What is needed is each line of the data below that holds the string "accomplish".

•••••

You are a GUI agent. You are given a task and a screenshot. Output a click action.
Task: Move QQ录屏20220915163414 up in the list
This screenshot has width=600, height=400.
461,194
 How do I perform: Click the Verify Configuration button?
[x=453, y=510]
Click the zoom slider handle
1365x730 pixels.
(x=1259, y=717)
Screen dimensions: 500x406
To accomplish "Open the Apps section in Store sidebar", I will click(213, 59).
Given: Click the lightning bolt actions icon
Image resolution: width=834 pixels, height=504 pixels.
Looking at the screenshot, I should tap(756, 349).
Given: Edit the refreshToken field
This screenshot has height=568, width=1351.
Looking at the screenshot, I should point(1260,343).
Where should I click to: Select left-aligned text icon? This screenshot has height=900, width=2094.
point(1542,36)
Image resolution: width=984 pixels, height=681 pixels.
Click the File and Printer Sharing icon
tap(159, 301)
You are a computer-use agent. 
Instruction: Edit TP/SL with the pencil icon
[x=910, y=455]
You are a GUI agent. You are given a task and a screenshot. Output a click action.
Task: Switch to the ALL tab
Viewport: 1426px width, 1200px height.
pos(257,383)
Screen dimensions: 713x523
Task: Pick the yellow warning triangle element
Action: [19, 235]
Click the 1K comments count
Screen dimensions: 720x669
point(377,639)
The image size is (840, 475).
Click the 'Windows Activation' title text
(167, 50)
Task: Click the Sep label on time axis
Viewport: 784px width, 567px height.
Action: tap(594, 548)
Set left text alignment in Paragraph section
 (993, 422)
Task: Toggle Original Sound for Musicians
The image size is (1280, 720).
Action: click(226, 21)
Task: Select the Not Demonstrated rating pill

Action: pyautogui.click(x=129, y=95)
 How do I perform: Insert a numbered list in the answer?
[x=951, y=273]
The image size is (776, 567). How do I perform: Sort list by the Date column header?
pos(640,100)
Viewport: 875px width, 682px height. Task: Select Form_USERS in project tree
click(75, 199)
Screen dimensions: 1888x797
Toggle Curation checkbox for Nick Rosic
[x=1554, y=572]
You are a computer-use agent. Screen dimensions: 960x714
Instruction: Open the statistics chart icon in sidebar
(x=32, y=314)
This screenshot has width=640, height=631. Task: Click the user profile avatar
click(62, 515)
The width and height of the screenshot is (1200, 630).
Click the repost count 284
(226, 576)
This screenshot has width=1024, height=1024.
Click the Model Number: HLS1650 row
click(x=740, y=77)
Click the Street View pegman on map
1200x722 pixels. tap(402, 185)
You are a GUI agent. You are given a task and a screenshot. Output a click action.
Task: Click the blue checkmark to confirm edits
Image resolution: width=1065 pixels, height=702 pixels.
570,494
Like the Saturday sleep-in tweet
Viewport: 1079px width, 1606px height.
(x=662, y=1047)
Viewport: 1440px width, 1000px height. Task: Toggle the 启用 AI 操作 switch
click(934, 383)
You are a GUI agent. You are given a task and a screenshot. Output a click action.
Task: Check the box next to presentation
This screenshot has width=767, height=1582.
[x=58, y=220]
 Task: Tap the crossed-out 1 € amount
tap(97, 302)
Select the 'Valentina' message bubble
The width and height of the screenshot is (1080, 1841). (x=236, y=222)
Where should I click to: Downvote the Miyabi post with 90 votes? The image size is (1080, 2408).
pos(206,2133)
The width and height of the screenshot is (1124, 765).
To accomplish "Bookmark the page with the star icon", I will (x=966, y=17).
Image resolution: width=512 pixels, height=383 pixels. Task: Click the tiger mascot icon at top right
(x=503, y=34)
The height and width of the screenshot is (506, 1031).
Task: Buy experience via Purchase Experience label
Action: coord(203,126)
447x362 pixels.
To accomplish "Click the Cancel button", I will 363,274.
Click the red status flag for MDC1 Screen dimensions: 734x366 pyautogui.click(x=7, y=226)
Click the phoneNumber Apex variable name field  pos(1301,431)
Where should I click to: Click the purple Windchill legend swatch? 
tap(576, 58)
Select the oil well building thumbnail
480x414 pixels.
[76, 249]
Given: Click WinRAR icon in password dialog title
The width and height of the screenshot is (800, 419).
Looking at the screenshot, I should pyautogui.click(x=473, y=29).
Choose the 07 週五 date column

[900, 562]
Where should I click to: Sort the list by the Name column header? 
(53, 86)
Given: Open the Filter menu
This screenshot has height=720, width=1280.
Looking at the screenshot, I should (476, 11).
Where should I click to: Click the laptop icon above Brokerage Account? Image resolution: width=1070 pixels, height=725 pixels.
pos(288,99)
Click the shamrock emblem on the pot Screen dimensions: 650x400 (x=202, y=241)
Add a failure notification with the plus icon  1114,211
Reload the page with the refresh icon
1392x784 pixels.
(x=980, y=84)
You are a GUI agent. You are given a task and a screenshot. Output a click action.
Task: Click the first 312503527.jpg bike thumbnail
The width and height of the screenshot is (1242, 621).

•••••

## EXERCISE SOLUTION
To accomplish "Open the Apps section in Store sidebar", I will click(213, 59).
To accomplish "Bookmark the page with the star icon", I will (x=966, y=17).
To accomplish "Click the Cancel button", I will 363,274.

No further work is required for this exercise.